[Collected data entries]
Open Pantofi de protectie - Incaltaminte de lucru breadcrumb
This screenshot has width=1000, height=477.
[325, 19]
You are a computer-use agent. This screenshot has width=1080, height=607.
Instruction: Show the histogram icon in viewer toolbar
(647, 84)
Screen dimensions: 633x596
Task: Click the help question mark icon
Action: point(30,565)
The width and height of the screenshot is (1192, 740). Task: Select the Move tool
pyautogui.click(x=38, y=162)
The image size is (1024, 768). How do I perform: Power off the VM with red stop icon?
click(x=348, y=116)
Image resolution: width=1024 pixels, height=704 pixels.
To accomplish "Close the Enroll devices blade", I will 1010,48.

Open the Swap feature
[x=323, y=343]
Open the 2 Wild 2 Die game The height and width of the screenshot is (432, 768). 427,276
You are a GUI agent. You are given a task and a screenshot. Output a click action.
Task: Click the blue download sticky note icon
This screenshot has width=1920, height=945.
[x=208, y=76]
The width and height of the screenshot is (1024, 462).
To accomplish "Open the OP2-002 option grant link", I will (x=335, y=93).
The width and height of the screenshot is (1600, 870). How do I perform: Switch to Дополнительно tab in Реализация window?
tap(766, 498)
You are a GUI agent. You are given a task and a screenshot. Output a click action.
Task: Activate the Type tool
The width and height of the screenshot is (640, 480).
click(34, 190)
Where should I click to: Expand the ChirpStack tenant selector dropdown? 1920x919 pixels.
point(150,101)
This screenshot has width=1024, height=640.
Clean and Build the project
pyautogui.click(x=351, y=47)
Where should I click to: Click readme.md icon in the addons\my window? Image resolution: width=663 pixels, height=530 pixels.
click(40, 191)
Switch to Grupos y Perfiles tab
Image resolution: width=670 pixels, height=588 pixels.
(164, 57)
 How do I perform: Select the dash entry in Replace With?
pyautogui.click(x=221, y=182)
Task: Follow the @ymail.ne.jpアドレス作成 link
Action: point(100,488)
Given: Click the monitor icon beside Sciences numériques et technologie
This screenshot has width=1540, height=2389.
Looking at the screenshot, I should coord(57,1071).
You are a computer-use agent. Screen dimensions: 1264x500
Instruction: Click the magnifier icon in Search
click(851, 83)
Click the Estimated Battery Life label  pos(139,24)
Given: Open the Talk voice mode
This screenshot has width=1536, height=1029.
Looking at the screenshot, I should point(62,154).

TASK ITEM: Retype the data in full, exactly.

SOLUTION TO THE PROBLEM:
Open Pantofi de protectie - Incaltaminte de lucru breadcrumb
This screenshot has width=1000, height=477.
[325, 19]
You are a computer-use agent. This screenshot has width=1080, height=607.
Instruction: Show the histogram icon in viewer toolbar
(647, 84)
Screen dimensions: 633x596
Task: Click the help question mark icon
Action: point(30,565)
The width and height of the screenshot is (1192, 740). Task: Select the Move tool
pyautogui.click(x=38, y=162)
The image size is (1024, 768). How do I perform: Power off the VM with red stop icon?
click(x=348, y=116)
Image resolution: width=1024 pixels, height=704 pixels.
To accomplish "Close the Enroll devices blade", I will 1010,48.

Open the Swap feature
[x=323, y=343]
Open the 2 Wild 2 Die game The height and width of the screenshot is (432, 768). 427,276
You are a GUI agent. You are given a task and a screenshot. Output a click action.
Task: Click the blue download sticky note icon
This screenshot has width=1920, height=945.
[x=208, y=76]
The width and height of the screenshot is (1024, 462).
To accomplish "Open the OP2-002 option grant link", I will (x=335, y=93).
The width and height of the screenshot is (1600, 870). How do I perform: Switch to Дополнительно tab in Реализация window?
tap(766, 498)
You are a GUI agent. You are given a task and a screenshot. Output a click action.
Task: Activate the Type tool
The width and height of the screenshot is (640, 480).
click(34, 190)
Where should I click to: Expand the ChirpStack tenant selector dropdown? 1920x919 pixels.
point(150,101)
This screenshot has width=1024, height=640.
Clean and Build the project
pyautogui.click(x=351, y=47)
Where should I click to: Click readme.md icon in the addons\my window? Image resolution: width=663 pixels, height=530 pixels.
click(40, 191)
Switch to Grupos y Perfiles tab
Image resolution: width=670 pixels, height=588 pixels.
(164, 57)
 How do I perform: Select the dash entry in Replace With?
pyautogui.click(x=221, y=182)
Task: Follow the @ymail.ne.jpアドレス作成 link
Action: point(100,488)
Given: Click the monitor icon beside Sciences numériques et technologie
This screenshot has width=1540, height=2389.
Looking at the screenshot, I should coord(57,1071).
You are a computer-use agent. Screen dimensions: 1264x500
Instruction: Click the magnifier icon in Search
click(851, 83)
Click the Estimated Battery Life label  pos(139,24)
Given: Open the Talk voice mode
This screenshot has width=1536, height=1029.
Looking at the screenshot, I should point(62,154).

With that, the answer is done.